📌Contexte & Problématique

Le dépistage prénatal non invasif (DPNI) basé sur l'ADN fœtal libre (ADNfl) est en pleine expansion et est introduit à des rythmes variés selon les pays et les conditions. Il est nécessaire de déterminer sa précision pour un large éventail de conditions et d'évaluer les facteurs influençant sa performance.

🧪Méthodologie

Revue systématique et méta-analyse (bivariée ou univariée) d'études de cohortes rapportant la performance du DPNI basé sur l'ADNfl dans des grossesses uniques.
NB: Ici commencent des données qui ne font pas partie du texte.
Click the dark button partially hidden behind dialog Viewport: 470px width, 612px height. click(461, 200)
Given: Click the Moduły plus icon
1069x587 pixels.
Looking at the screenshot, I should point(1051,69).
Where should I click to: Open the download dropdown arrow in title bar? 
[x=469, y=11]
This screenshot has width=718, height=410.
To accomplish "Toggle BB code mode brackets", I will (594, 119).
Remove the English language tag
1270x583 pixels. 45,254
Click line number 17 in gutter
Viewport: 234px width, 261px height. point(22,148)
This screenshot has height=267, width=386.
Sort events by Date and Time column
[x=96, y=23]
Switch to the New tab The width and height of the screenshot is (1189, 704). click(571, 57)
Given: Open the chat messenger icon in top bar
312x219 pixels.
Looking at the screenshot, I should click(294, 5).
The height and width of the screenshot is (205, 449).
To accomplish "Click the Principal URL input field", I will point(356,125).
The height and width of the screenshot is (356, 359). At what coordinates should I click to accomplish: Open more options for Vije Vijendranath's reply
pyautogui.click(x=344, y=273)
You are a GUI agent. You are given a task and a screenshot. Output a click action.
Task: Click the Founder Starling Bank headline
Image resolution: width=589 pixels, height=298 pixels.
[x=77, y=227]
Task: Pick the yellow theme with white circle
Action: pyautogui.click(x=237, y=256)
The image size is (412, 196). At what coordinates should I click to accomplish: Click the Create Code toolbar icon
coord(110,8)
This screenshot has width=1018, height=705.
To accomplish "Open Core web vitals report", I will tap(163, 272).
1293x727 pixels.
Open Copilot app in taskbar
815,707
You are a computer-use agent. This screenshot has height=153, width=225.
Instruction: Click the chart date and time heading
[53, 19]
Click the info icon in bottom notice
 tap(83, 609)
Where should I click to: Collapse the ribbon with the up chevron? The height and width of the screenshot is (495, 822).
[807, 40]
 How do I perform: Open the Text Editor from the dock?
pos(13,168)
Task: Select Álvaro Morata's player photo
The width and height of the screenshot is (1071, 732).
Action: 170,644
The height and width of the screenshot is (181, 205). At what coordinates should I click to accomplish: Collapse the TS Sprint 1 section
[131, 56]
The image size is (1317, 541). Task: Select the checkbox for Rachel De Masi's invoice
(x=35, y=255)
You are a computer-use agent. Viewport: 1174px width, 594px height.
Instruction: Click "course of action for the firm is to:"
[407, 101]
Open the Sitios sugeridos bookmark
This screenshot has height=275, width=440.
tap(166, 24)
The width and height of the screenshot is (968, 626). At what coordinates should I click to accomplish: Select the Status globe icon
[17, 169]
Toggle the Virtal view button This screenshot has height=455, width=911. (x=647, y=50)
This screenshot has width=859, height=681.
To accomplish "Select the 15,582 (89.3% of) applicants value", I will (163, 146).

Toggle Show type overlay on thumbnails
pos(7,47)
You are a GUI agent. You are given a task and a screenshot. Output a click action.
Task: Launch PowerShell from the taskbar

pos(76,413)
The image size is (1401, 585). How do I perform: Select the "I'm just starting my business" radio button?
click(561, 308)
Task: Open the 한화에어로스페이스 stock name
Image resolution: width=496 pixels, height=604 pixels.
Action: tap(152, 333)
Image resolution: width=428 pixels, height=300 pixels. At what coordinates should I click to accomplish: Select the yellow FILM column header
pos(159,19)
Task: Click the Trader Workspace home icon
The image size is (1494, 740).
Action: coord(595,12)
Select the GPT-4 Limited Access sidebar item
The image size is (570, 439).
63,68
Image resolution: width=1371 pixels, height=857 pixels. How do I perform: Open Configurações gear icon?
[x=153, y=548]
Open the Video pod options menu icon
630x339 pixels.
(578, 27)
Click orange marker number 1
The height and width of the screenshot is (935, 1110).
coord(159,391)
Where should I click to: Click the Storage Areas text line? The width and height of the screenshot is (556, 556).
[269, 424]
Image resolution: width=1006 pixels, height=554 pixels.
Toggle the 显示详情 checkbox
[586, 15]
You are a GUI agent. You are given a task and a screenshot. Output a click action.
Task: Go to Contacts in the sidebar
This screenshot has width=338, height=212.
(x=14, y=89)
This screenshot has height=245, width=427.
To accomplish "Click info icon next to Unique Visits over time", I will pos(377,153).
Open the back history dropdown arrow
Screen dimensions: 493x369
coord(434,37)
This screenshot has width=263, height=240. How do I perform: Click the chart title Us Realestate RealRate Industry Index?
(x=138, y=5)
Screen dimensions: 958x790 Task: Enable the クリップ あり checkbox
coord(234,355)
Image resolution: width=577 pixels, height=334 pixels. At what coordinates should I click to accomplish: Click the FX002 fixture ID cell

La recherche a été effectuée dans Medline, Embase, CINAHL et Cochrane Library jusqu'en avril 2015. Des analyses de sous-groupes ont exploré l'influence du type de test et du risque populationnel.

📊Résultats Clés

117 études analysant 18 conditions ont été incluses. La méta-analyse bivariée a montré des sensibilités et spécificités élevées pour le sexe fœtal (0.989, 0.996), le rhésus D (0.993, 0.984), la trisomie 21 (0.994, 0.999), la trisomie 18 (0.977, 0.999), et la monosomie X (0.929, 0.999). La sensibilité pour la trisomie 13 était de 0.906 (spécificité 1.00). Le type de test a affecté la performance, mais pas le risque populationnel. Les résultats faux ou non concluants étaient mal rapportés.

🩺Impact Clinique

La performance du DPNI basé sur l'ADNfl dépend de la condition étudiée. Pour le sexe fœtal et le statut rhésus D, il peut être considéré comme diagnostique. Pour les trisomies 21, 18 et 13, il s'agit d'un test de dépistage, en raison notamment d'une sensibilité plus faible, de la prévalence et du mosaïcisme placentaire. Ces facteurs sont cruciaux pour le conseil aux patients et l'évaluation du coût de son intégration dans les soins de routine.